Insight & Analysis

Banks loathe KYC too

Published: Jul 2018

 

Study finds that senior banking salespeople spend nearly a quarter of their working week onboarding new client organisations.

Much is made about the KYC burden faced by corporates, and rightly so. Indeed, in a recent conversation with a senior corporate treasurer in Hong Kong, they noted that it was taking around three to six months to open a new bank account, even with a bank that it has an existing relationship with. This doesn’t even factor in the time spent maintaining KYC documentation for existing bank accounts.

Whilst it can be easy for the corporate community to blame the banks – they are the ones asking for this information after all – the banks, it seems, loath KYC processes as much as corporates.

Data from a recent study from the Global Legal Entity Identifier Foundation (GLEIF) found that 57% of senior bank salespeople spend more than 1.5 days of their week onboarding new client organisations, time that could be better spent acquiring new clients and supporting existing ones.

Onboarding challenges

The big challenge for banks when onboarding new clients is the reliability of the information they have.

One of the main reasons for this is the lack of consistency in the identifiers – tools that banks use to cross-check the information they receive from their clients – that banks use when onboarding new customers.

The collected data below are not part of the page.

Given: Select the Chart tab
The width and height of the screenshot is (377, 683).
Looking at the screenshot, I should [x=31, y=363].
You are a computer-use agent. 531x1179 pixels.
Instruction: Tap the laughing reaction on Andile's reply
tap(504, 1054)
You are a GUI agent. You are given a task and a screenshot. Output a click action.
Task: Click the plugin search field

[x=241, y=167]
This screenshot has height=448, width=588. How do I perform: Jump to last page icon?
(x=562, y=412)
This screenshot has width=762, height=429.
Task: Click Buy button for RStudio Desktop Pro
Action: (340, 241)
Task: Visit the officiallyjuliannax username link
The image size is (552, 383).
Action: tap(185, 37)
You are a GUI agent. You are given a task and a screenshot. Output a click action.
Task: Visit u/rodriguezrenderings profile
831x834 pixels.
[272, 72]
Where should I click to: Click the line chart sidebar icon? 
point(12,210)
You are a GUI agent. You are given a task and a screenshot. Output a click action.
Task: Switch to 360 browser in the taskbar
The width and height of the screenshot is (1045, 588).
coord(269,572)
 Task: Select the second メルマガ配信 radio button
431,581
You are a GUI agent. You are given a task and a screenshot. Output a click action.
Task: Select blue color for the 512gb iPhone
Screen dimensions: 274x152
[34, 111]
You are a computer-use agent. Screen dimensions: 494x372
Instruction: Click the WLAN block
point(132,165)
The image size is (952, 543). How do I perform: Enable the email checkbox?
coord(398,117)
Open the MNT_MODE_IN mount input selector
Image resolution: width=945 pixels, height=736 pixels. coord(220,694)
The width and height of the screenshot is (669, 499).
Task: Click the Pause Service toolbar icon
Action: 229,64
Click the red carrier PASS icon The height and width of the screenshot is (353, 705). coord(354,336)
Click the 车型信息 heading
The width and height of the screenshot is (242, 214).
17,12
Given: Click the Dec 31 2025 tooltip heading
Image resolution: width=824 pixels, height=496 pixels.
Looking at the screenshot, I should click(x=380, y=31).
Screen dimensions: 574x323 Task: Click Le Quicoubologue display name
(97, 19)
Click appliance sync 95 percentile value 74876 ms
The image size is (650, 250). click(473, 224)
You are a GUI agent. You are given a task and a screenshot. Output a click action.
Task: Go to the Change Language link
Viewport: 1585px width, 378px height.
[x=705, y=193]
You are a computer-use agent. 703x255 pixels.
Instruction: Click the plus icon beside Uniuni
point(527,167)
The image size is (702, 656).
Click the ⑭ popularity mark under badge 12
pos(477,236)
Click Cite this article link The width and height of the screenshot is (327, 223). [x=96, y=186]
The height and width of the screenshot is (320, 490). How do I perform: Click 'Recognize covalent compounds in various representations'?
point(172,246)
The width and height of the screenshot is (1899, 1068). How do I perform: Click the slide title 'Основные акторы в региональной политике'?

Respondents to the survey said that reference data provided by the identifier is often out of date. This leads to inconsistency and confusion, especially when using multiple identifiers. The result is that the more identifiers used by banks, the more time it takes to onboard clients, with those banks that use four or more identifiers taking seven weeks on average.

Fifty-five percent of respondents also noted that more resources (especially people) could help speed up the process. However, there is a question mark around how much more money banks can throw at this problem.

Negative impacts

The big concern for banks is that the time and effort it takes to onboard clients will lose business, with 39% highlighting such a fear.

There may be some justification for this anxiety because whilst many corporates understand that lengthy and painful KYC is a reality, 15% of banks, according to the survey, have had clients leave because the onboarding process is too difficult/takes too long. Indeed, Treasury Today has reported on corporates switching banks because of especially bad KYC experience.

The risk of losing customers is especially acute if there is a lack of understanding from their corporate clients around regulatory requirements, meaning that they might not understand why the bank is asking them for certain information – especially when that information is highly sensitive.

No improvement … yet

The bad news is that 52% of bankers surveyed believe that onboarding times will increase over the next 12 months. Driving this will be external factors such as increased fraud and tighter regulations. Internal factors like bank compliance budget limitations and process limitations will also play a role.

In the longer term, it is hoped that a consolidation of identifiers will make it easier for banks to streamline and quicken the onboarding process. This will also help corporates who should be more ready and willing to promptly report material changes to their legal identity.

Finally, new technology will also play a role with digital signatures, KYC utilities based on blockchain and digital certificates all cited as being tools that could improve life for banks and corporates.